John Jerry Rawlings | Photo : DR

« Nous sommes un peuple errant sans père ni repère. » Cette phrase de Frédéric Gakpara, humoriste et homme de culture togolais, peut paraître, à la première lecture, excessive. Mais on ne saurait trouver de mots plus justes pour décrire la situation actuelle du peuple togolais.

Le 22 juin passé, une avalanche de messages de vœux inonde la toile togolaise. Des messages aussi énamourés les uns que les autres. Les Togolais souhaitaient un joyeux anniversaire à J. J. Rawlings, ancien président du Ghana.

Quel est donc cet homme politique d’un pays étranger que les Togolais portent si profondément dans leur cœur, au point d’accorder autant d’importance à sa date anniversaire ?

La réponse, on peut la lire durant la journée du 12 novembre 2020, quand, cinq mois après les joyeux messages de vœux, le même peuple togolais fond en larmes devant l’annonce de la mort du beau capitaine. Le Togo a perdu beaucoup de ses hommes politiques de très haute importance durant cette année, mais aucun d’eux ne peut prétendre avoir eu la centième des hommages rendus par les Togolais à Rawlings.

La vérité est simple. L’écrasante majorité du peuple togolais éprise de liberté a adopté J. J Rawlings comme son héros. On ne vit guère une situation pareille à celle que vivent les Togolais depuis plus de cinquante ans sans s’accrocher à un rêve, un idéal. C’est pourquoi quand, telle l’aiguille d’une montre rouillée, l’espoir s’est bloqué dans leur cœur en 1963, ils se sont mis à chercher sinon un libérateur, du moins un symbole pour leur combat.

Ils l’ont trouvé à l’Ouest, au Ghana, dans le héros de l’une des très rares histoires de réussite qu’a pu écrire notre continent après les indépendances.

Le natif de la Volta Region a tout pour être le symbole parfait. Beau, courageux, pragmatique. Et, par-delà tout, il portait en lui une part du Togo. Ewé par sa mère, il parlait couramment cette langue parlée au sud du Togo. Dans tous les cœurs, de toutes les âmes, on le sollicite pour qu’il contribue à la libération de ce peuple où on parle la même langue que lui, ses frères. Qu’il aide à exorciser le Togo comme il l’a fait au Ghana.

Comme un mantra, on invoque son nom chaque fois qu’on se met sur les routes de la liberté. « J. J. est-il toujours de notre côté ? » demande-t-on.

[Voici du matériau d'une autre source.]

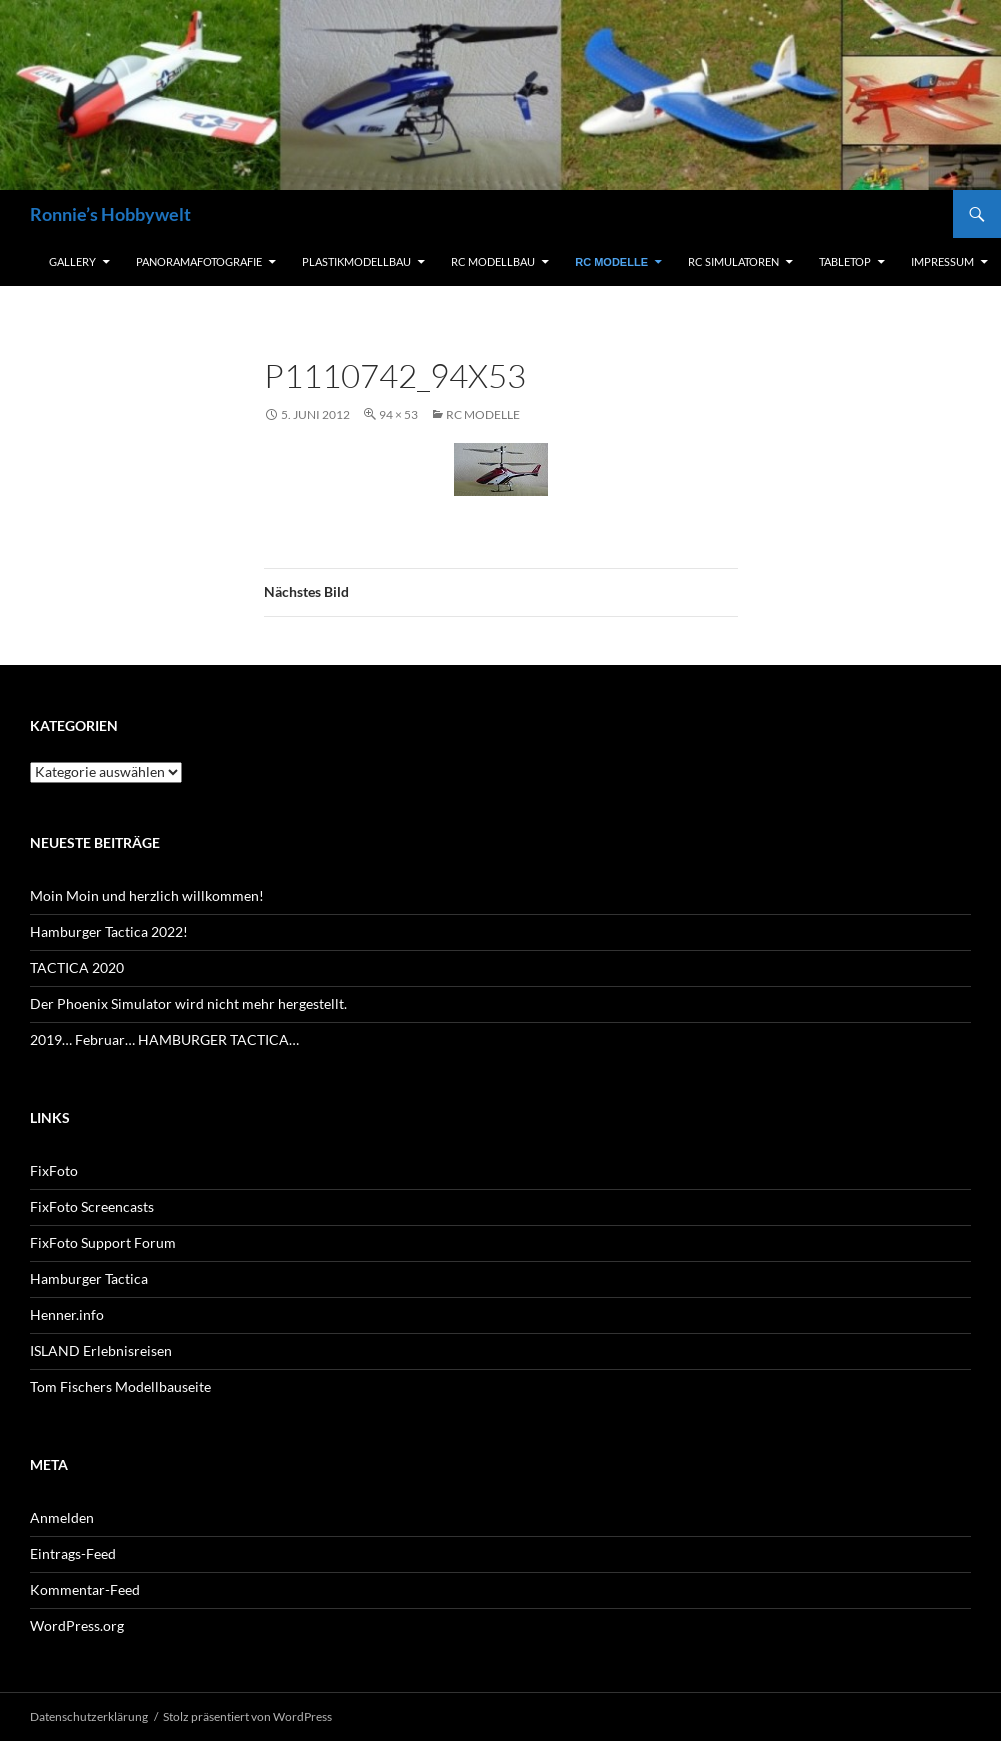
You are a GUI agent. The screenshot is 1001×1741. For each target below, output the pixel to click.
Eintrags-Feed (73, 1553)
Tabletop (845, 261)
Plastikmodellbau (356, 261)
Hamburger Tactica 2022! (109, 931)
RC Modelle (611, 262)
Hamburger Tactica (89, 1278)
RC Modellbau (493, 261)
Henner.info (67, 1314)
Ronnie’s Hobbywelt (110, 214)
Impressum (942, 261)
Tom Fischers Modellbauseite (120, 1386)
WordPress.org (77, 1625)
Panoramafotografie (199, 261)
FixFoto (54, 1170)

Il a toujours été là. Refuge sûr pour ceux que la mort traquait au Togo pour leur quête de liberté.

Hier, la belle histoire s’est arrêtée. On aimait tellement Rawlings qu’on avait fini par oublier que c’était contre le pacte de la mort qu’il avait signé celui de la vie. Les Togolais sont effondrés d’avoir perdu ce chef d’Etat étranger qui a ouvertement accepté, dans notre mare aux diables de potentats corrompus, nuisibles et liberticide, d’accompagner leur rêve de liberté et de dignité après la mort de Sylvanus Olympio. Car Ils sont redevenus ce qu’ils étaient le 13 Janvier 1963 : un peuple errant sans père ni repère.